:: ARTICLE ::

----------

Everything that can be done on a desktop computer is now available on a smart phone, tablet or another mobile device. No matter where we are, at a very low cost, we can easily stay connected to our friends, exchange messages, get notifications, read books, watch videos, play games, listen to music and share information with people all over the world.
Catalyst Canada’s 2016 national survey highlights the extent to which mobile technology is impacting the lives of Canadians: 76% of Canadians own a smartphone. 85% use apps on their phone to check their bank accounts and pay bills. A third anticipated making a mobile payment in 2016, the top five methods being PayPal, Starbucks, Apple Pay, Google Wallet and specific store apps.

----------

:: INSTRUCTIONS TO FOLLOW ::
Reproduce the passage on mobile technology use word for word.

Data records:
----------

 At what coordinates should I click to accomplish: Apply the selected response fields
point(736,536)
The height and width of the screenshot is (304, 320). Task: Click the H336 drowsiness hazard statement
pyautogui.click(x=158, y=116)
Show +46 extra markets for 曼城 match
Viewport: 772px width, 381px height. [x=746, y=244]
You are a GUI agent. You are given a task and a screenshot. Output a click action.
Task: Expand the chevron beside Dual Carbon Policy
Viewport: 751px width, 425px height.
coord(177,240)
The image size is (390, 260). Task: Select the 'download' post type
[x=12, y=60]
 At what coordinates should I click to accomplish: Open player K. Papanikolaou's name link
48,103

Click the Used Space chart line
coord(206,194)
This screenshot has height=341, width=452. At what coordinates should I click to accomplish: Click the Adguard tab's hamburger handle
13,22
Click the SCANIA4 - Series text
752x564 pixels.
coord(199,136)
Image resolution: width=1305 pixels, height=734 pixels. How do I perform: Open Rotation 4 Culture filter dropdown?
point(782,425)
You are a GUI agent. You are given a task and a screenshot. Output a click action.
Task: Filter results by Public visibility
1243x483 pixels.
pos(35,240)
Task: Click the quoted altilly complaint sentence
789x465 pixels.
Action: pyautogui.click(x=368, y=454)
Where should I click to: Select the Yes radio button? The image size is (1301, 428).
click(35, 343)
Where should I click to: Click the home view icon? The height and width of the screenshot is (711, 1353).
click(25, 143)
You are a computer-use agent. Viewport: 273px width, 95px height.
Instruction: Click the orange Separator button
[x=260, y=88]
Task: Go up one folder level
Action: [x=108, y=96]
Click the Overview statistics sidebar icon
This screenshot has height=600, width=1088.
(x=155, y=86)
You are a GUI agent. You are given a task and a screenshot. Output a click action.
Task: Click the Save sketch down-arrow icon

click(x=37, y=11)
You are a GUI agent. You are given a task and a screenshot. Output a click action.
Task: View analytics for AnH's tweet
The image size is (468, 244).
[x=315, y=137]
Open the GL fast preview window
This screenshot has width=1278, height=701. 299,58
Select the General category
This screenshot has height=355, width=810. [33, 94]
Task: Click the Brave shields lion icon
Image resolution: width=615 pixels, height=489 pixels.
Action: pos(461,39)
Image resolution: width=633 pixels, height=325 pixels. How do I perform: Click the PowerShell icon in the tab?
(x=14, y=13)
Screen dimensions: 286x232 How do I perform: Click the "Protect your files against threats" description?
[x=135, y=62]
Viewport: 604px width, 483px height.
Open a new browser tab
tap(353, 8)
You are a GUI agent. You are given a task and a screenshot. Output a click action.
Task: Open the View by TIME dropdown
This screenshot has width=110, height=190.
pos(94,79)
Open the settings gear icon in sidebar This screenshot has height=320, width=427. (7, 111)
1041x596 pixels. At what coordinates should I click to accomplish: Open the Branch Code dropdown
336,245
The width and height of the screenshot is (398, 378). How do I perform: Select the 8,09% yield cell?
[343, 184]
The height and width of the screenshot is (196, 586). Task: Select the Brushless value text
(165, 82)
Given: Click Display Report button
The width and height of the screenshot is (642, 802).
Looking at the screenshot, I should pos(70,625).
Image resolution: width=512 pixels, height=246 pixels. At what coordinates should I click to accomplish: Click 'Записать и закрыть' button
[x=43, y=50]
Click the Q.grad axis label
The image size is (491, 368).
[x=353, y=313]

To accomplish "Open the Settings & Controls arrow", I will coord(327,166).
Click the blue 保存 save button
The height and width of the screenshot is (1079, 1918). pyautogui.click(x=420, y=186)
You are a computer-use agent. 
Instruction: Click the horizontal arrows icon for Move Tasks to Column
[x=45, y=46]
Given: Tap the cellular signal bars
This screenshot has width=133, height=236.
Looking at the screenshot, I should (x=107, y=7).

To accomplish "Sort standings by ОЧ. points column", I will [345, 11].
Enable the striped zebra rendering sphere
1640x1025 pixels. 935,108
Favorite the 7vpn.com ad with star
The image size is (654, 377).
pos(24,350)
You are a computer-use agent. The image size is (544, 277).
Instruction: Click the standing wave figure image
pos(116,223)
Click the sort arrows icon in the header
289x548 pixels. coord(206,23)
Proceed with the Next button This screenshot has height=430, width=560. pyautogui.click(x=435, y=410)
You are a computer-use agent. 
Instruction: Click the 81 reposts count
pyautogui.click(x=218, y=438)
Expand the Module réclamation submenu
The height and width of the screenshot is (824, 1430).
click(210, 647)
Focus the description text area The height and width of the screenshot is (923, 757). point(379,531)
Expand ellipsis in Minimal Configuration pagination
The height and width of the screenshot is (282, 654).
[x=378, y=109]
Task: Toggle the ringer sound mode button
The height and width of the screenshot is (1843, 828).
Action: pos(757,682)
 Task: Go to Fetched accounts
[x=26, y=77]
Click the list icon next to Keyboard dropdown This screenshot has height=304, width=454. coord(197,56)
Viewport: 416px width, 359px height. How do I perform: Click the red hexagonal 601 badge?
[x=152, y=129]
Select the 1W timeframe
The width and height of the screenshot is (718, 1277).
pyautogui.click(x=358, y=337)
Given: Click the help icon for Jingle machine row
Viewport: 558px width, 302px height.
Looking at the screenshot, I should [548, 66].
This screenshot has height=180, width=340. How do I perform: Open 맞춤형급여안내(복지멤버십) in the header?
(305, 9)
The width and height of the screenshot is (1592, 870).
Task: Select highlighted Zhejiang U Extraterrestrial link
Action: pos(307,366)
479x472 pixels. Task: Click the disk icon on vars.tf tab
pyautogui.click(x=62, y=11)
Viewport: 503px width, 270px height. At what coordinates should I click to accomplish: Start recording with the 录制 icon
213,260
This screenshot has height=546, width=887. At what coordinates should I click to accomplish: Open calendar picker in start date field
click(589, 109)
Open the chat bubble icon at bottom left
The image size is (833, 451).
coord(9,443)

----------

:: THE ANSWER ::
Everything that can be done on a desktop computer is now available on a smart phone, tablet or another mobile device. No matter where we are, at a very low cost, we can easily stay connected to our friends, exchange messages, get notifications, read books, watch videos, play games, listen to music and share information with people all over the world.
Catalyst Canada’s 2016 national survey highlights the extent to which mobile technology is impacting the lives of Canadians: 76% of Canadians own a smartphone. 85% use apps on their phone to check their bank accounts and pay bills. A third anticipated making a mobile payment in 2016, the top five methods being PayPal, Starbucks, Apple Pay, Google Wallet and specific store apps.